Desde então realizo estudos permanentes em grupos e instituições, sendo que neste momento participo de estudos de Cartel na APC.
Minhas trajetórias ao longo do percurso fizeram com que a clínica que realizo esteja profundamente interessada por preocupações de raça, classe e gênero. Acredito que estas categorias cruzam diretamente os modos como somos no mundo e os tipos de dor e sofrimento que produzimos enquanto sujeitos.
Quando me aproximei do serviço CAPS da cidade onde resido, pude acompanhar as angústias dos pacientes que, tantas vezes em grande sofrimento, buscavam um lugar de fala e escuta num sistema muitas vezes burocratizado e distante, ainda que nem sempre por responsabilidade dos profissionais envolvidos.

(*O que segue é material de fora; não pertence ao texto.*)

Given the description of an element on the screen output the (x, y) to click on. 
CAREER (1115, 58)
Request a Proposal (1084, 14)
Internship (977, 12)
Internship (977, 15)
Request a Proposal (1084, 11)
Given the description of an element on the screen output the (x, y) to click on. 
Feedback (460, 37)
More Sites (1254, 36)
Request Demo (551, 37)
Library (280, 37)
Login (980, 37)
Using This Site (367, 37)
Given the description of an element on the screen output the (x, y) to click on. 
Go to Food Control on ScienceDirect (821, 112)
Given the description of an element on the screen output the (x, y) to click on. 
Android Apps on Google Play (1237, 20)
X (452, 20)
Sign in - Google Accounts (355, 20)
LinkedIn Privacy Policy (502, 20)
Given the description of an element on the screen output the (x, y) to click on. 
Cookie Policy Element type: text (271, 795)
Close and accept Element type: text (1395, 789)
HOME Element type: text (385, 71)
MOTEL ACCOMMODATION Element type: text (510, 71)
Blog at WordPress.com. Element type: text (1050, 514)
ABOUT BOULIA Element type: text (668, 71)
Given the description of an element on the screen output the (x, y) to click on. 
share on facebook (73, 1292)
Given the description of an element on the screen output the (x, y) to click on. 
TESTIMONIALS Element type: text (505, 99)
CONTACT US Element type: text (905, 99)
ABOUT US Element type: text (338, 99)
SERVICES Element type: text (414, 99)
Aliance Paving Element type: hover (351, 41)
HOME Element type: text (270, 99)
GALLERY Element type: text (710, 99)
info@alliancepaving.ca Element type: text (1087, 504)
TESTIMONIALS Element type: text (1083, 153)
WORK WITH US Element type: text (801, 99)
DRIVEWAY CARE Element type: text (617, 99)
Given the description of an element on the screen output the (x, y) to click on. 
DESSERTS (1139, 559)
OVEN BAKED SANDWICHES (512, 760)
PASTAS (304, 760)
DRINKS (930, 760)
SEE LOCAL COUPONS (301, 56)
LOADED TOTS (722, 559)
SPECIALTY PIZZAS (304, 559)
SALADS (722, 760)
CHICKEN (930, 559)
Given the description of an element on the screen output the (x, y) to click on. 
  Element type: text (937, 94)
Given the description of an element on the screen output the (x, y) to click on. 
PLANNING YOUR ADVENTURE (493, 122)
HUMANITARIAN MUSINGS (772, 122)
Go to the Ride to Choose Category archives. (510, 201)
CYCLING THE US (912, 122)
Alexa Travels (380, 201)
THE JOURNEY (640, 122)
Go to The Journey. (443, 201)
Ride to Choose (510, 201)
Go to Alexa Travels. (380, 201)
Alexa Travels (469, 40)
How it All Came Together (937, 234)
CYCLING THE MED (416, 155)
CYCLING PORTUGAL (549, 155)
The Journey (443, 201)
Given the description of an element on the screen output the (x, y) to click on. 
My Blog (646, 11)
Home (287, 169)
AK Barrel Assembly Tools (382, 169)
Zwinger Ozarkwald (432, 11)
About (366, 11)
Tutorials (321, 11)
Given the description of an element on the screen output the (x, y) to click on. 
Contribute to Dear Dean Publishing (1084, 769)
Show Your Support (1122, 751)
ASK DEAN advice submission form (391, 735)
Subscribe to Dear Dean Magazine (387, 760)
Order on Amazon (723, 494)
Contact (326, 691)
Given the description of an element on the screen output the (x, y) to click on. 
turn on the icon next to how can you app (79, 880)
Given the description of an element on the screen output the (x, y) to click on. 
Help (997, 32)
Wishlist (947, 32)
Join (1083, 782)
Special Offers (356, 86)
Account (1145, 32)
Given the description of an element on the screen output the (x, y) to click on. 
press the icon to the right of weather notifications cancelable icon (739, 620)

Faço parte de um Cartel vinculado à Associação Psicanalítica de Curitiba, direcionado à investigação da angústia (na obra de Freud e Lacan) e os modos como ela se faz presente no dispositivo analítico.
Desde o momento que encontrei a clínica psicanalítica até hoje, tenho passado por constantes processos transformativos, seja como analisante, escritor ou pesquisador. Minhas concepções sobre o que, afinal, é a psicanálise, foram mudando ao longo dos anos. Creio que isso seja depoimento do potencial do dispositivo, que, se de um lado demanda uma formação constante, de outro, entrega uma transformação e construção não menos constantes e poderosas.
Busquei a psicanálise num momento de grande dor, sem saber exatamente o que encontraria. Encontrei, mais do que uma abordagem clínica, um modo novo de escuta, capaz de dar atenção ao meu sofrimento e também àquilo que o estruturava. A clínica psicanalítica se constitui como trabalho conjunto entre analista e analisante e é nessa dinâmica que ambas as partes se investem no processo e produzem aquilo que, ao fim e ao cabo, é uma análise. Nunca é um processo pronto, exige tempo e por isso mesmo suas produções são profundas e capazes de alterar de maneira tão decisiva quem se propõe a fazer um tratamento psicanalítico. A psicanálise é construída, assim como cada um de nós, em cima de ecos, palavras e silêncios e é daí que vem o seu alcance.